Most certainly, in 2009 with the online exposure of hundreds of emails between the so-called climate scientists at the University of East Anglia and others here in the U.S., dubbed “climategate”, we learned that they had been deliberately falsifying the outcomes of their computer models and, at the time, were growing increasingly worried over the obvious cooling occurring.

What was striking about the totally uncritical Journal article was that even The New York Times—long an advocate of the global warming hoax—actually took note of the many scientists who have long since repudiated and debunked it. It reported that “The Heartland Institute, a Chicago organization, issued a document last week saying that any additional global warming would likely be limited to a few tenths of a degree and that this ‘would not represent a climate crisis.’”  The Institute has created a website of useful information at www.climatechangereconsidered.com.

As usual, one often has to read a British newspaper such as the Telegraph to get the other side of the story. It, too, took note of the Heartland Institute that, since 2008, has sponsored eight international conferences that brought together leading scientists to rebut the IPCC lies. In addition, it has released “Climate Change Reconsidered II”, a report that disembowels the IPCC’s report. The Telegraph quoted Prof. Bob Carter, a contributor to the Heartland report, who criticized the IPCC for its “profoundly distorted” view of climate science, calling it a “political body” that was “destroying the essence of the scientific method.”

In a commentary posted on the widely-visited website, Watts Up With That, by Anthony Watts, two leading skeptics of global warming, Patrick J. Michaels and Paul C. “Chip” Knappenberger described the IPCC’s AR5 as a “Humpty Dumpty-esque report once claiming to represent the ‘consensus of scientists’ (that) has fallen from its exalted wall and cracked to pieces under the burdensome weight of its own cumbersome and self-serving processes, which is why all the government’s scientists and all the government’s men cannot put the IPCC report together again.”
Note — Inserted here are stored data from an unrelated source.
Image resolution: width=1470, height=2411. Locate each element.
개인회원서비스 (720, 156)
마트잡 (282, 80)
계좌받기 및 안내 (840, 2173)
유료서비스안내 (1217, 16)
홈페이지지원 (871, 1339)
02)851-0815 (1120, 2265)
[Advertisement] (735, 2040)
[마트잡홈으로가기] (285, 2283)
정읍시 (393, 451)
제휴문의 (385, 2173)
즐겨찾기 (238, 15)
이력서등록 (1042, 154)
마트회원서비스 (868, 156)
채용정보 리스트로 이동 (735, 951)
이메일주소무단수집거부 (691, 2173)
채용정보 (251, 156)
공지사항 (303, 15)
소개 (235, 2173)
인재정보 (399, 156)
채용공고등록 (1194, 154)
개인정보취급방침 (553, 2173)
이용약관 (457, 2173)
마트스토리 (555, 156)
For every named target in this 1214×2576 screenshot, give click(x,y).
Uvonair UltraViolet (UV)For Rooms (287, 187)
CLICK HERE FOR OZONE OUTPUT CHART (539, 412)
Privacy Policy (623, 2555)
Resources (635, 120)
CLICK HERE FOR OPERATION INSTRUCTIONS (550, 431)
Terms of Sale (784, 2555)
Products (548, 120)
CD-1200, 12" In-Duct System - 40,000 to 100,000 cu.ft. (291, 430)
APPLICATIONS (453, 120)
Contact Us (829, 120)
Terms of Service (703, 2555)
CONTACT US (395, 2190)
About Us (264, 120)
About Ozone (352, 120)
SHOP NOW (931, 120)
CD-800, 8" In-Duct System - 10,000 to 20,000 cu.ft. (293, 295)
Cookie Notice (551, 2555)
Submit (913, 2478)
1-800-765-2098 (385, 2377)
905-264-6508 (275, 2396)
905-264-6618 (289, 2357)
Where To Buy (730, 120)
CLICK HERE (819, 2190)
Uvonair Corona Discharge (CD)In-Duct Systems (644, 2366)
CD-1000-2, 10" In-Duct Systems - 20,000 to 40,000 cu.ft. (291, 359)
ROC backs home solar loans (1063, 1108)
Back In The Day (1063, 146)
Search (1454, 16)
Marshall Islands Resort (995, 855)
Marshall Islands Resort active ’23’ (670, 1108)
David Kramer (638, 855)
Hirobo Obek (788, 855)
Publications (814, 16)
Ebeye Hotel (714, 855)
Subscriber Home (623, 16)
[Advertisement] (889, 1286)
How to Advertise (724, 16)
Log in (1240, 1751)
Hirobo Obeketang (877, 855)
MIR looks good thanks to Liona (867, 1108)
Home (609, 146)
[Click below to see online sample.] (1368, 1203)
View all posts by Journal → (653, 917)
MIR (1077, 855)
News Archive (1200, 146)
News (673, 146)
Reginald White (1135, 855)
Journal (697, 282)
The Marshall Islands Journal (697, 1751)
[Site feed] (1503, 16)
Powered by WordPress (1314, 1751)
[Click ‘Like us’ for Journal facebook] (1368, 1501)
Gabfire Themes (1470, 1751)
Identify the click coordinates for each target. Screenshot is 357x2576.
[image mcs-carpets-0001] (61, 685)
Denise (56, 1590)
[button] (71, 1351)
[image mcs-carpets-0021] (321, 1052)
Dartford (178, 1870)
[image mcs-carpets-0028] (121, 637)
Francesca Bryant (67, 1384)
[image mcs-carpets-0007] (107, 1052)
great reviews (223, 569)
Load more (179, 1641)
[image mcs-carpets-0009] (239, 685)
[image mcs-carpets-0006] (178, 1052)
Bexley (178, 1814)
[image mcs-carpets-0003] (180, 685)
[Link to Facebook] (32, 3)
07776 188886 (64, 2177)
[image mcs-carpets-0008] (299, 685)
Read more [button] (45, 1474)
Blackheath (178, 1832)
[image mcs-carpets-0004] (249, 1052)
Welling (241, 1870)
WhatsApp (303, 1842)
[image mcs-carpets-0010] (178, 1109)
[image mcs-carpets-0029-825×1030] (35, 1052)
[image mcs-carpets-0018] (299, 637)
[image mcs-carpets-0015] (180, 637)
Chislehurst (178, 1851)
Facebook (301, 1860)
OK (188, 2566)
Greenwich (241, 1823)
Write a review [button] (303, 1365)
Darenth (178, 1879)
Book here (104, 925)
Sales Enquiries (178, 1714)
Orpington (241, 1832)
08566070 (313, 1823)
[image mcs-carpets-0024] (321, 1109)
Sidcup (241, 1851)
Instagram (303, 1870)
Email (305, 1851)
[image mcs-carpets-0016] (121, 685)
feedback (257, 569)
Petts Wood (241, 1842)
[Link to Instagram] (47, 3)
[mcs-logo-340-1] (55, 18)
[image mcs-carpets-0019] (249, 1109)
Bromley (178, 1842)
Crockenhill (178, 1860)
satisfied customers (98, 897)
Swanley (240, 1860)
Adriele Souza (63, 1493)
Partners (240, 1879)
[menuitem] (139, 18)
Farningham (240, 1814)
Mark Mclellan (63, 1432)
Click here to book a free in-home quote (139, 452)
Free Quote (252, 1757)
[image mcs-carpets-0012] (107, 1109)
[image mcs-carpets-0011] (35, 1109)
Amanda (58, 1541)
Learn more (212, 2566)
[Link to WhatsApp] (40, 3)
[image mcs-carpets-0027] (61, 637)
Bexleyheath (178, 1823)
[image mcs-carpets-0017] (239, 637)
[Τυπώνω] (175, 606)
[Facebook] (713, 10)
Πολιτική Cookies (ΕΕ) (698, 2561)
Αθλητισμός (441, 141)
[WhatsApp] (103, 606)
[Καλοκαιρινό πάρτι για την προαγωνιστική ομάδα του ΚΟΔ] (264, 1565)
The IPCC report, said Michaels and Knappenberger, was rendered “not only obsolete on its release, but completely useless as a basis to form opinions (or policy) related to human energy choices and the influence on the climate.” They concluded by recommending that “The IPCC report should be torn up and tossed out, and with it, the entire IPCC process which produced such a misleading (and potentially dangerous) document.”

For the layman who has little or no knowledge of climate science or meteorology, it is sufficient to know that none of the claims put forth about global warming have come true. None of the claims being made again will come true. Indeed, given the cycles of ice ages, the present cooling could turn into a new one.